9 de nov. de 2014



E viva a Copa do Mundo no Brasil, viva às dezenas de bilhões investidos no evento, porque o país está muito bem, investimentos em educação tem feito o país ser um dos melhores do mundo em qualidade de ensino, a segurança é plena, o SUS é referencia mundial. Espera, podemos nos dar ao luxo de queimar fortunas para realizar este circo, não é? Espera. Alguma coisa não bate aí, concorda?

Em 83/84 a Colômbia desistiu de sediar a Copa do Mundo, outros países se interessaram em realizar o evento, um dos interessados foi a direção da CBF que solicitou ao presidente da república à época João Figueiredo para entrar na disputa para sediar o evento, Figueiredo foi incisivo em vetar a ideia devido os problemas sociais da época e gastos para sediar a Copa não eram viáveis.

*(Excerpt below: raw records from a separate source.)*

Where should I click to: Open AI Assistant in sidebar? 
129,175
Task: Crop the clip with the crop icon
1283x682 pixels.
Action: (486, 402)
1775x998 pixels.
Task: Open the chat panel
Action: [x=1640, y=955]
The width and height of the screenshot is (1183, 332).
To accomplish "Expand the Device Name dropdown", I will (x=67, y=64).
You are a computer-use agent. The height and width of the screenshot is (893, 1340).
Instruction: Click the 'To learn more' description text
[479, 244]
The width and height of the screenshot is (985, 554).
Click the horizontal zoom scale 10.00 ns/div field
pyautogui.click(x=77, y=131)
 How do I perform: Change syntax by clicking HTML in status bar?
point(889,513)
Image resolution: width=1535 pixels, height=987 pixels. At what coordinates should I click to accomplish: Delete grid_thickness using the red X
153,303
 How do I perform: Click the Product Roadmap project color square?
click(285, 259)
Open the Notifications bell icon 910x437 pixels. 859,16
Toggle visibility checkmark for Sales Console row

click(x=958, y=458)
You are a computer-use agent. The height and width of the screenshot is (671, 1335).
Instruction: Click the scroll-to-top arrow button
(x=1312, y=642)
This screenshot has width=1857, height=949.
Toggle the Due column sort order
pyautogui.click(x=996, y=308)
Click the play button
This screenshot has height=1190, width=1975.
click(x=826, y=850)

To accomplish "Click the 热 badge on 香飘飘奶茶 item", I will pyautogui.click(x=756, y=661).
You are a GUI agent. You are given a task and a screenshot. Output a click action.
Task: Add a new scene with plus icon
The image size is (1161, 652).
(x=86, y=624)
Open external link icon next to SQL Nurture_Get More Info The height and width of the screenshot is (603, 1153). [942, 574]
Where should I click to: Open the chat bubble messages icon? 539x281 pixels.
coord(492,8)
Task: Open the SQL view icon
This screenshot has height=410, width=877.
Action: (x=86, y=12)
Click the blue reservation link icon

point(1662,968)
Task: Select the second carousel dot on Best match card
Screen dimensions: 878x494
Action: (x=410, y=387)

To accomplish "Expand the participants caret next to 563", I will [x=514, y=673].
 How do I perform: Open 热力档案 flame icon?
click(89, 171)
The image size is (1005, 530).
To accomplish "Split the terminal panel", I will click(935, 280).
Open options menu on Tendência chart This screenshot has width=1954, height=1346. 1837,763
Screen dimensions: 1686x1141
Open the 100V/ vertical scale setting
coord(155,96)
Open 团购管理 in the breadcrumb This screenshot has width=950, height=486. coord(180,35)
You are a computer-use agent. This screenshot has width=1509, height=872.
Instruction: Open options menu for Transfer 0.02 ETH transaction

“Governo veta a Copa no Brasil em 1983”

De fato, naquela época dos “generais-presidentes” não abdicaram do bom senso em relação à pobreza do país, pois pobreza era de fato pobreza e deveria ser tratada como tal para erradicá-la, dentro das possibilidades econômicas via orçamento público; e referente a isso o regime militar (1964-1985) fez muito,até desencadear a crise do petróleo no início da década de 80 do Século XX.

Já nos dias de hoje, “a tal pobreza mequetrefe (enxerida = intrometida)”, que permeia os discursos panfletários dos demagogos que pululam a Ilha da Fantasia, tem como fim único dar mais embasamento ao próprio discurso ideológico. O projeto de poder político, “panis et circenses” se alimenta da “pobreza mequetrefe”, feito parasita a esta, pois é nela que os porcos ideológicos do “discurso-panfletário-político-demagógico” chafurdam para se eternizarem no poder.


Assim, professam “vida longa à miséria social, para haver vida longa ao “discurso-panfletário-político-demagógico”, que se encontra refestelado no poder, do poder, para o poder-mequetrefe-subdesenvolvido.”